◆ MATERIAL PROVIDED

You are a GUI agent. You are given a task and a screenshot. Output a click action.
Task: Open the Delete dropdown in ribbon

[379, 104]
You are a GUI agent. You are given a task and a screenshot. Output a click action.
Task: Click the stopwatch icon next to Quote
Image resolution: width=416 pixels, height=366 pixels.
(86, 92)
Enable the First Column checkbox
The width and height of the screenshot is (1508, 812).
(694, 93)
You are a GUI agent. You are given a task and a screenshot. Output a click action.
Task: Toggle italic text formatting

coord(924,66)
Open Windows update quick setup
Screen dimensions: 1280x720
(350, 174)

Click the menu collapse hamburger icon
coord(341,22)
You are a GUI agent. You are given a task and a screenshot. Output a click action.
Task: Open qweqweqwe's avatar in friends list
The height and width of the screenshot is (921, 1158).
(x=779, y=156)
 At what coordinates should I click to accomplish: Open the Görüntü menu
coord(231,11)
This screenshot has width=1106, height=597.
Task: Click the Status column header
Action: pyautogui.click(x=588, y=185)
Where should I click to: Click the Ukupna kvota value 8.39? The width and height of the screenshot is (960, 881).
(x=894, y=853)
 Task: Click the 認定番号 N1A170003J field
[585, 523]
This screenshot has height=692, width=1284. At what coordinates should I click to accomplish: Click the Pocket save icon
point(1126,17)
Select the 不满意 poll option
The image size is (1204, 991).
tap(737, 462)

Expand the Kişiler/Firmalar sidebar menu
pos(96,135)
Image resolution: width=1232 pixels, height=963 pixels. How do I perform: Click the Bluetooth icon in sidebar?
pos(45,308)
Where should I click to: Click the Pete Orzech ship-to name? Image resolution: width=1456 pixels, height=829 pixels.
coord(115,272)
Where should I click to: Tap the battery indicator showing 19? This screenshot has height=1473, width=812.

◆ GOAL OF THE EXERCISE
Every record, from the first to the last, should be transcribed exactly.

◆ ANSWER TO THIS EXERCISE
You are a GUI agent. You are given a task and a screenshot. Output a click action.
Task: Open the Delete dropdown in ribbon

[379, 104]
You are a GUI agent. You are given a task and a screenshot. Output a click action.
Task: Click the stopwatch icon next to Quote
Image resolution: width=416 pixels, height=366 pixels.
(86, 92)
Enable the First Column checkbox
The width and height of the screenshot is (1508, 812).
(694, 93)
You are a GUI agent. You are given a task and a screenshot. Output a click action.
Task: Toggle italic text formatting

coord(924,66)
Open Windows update quick setup
Screen dimensions: 1280x720
(350, 174)

Click the menu collapse hamburger icon
coord(341,22)
You are a GUI agent. You are given a task and a screenshot. Output a click action.
Task: Open qweqweqwe's avatar in friends list
The height and width of the screenshot is (921, 1158).
(x=779, y=156)
 At what coordinates should I click to accomplish: Open the Görüntü menu
coord(231,11)
This screenshot has width=1106, height=597.
Task: Click the Status column header
Action: pyautogui.click(x=588, y=185)
Where should I click to: Click the Ukupna kvota value 8.39? The width and height of the screenshot is (960, 881).
(x=894, y=853)
 Task: Click the 認定番号 N1A170003J field
[585, 523]
This screenshot has height=692, width=1284. At what coordinates should I click to accomplish: Click the Pocket save icon
point(1126,17)
Select the 不满意 poll option
The image size is (1204, 991).
tap(737, 462)

Expand the Kişiler/Firmalar sidebar menu
pos(96,135)
Image resolution: width=1232 pixels, height=963 pixels. How do I perform: Click the Bluetooth icon in sidebar?
pos(45,308)
Where should I click to: Click the Pete Orzech ship-to name? Image resolution: width=1456 pixels, height=829 pixels.
coord(115,272)
Where should I click to: Tap the battery indicator showing 19? This screenshot has height=1473, width=812.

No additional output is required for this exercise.